So Joseph was “well built and handsome?” How do we know this? Was he running around like an Egyptian, exposing his arms and sandaled feet? I think we can guess why he entered the house when Potiphar’s wife was alone. Nice Jewish boy? I don’t think so.

Do you think Joseph observed the mitzvah of tzitzit while he was in Egypt? If so, perhaps the garment Potiphar’s wife “caught hold of” was his tallit katan. Perhaps it was even the tzitzit that she grabbed.

The mitzvah to wear tzitzit includes an explanation of its purpose:

Instruct them to make for themselves tzitzit on the corners of their garments… look at it and recall all the commandments of the Lord and observe them, so that you do not follow your heart and eyes in your lustful urge. (Numbers 15:37-41)

The four tzitzit are attached to the corners of tallit katan, an undergarment which covers a man’s chest, his shoulders, his back… The knots hang below his waist, swinging back and forth as he sashays on his way.

We don’t give Potiphar’s wife enough credit.
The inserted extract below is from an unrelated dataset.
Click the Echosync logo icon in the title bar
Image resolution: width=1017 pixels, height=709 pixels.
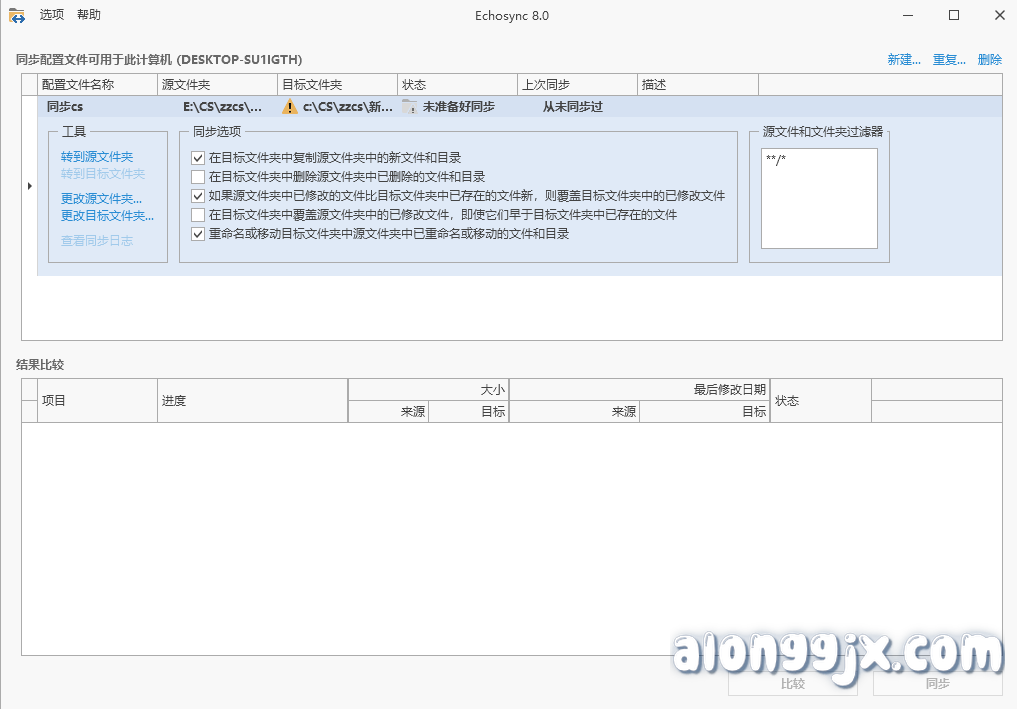pyautogui.click(x=14, y=15)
I believe she was able to control herself despite Joseph’s attractive physique and seductive ways. What did her in was his tzitzit! Over time, the poor woman was tempted beyond her ability to resist.

By wearing tzitzit Joseph violated another commandment. “You shall not insult the deaf, or place a stumbling block before the blind.” The Rabbis interpreted this verse as a prohibition against putting temptation in someone’s way, making him or her stumble. Faced with extreme temptation, some women and many men might not have had as much self-control as Potiphar’s wife did. The exhibitionism of tzitzit is an overwhelming enticement to sin; it is a “stumbling block” placed before women.

Perhaps the wearing of tzitzit reminds you men of one specific commandment. “Be fruitful.” So, which is it? Do you wear tzitzit to keep you from following your lustful urge, or to help you satisfy it?

Gentlemen, please take my words to heart and stop wearing tzitzit! Or at least tuck them into your trousers.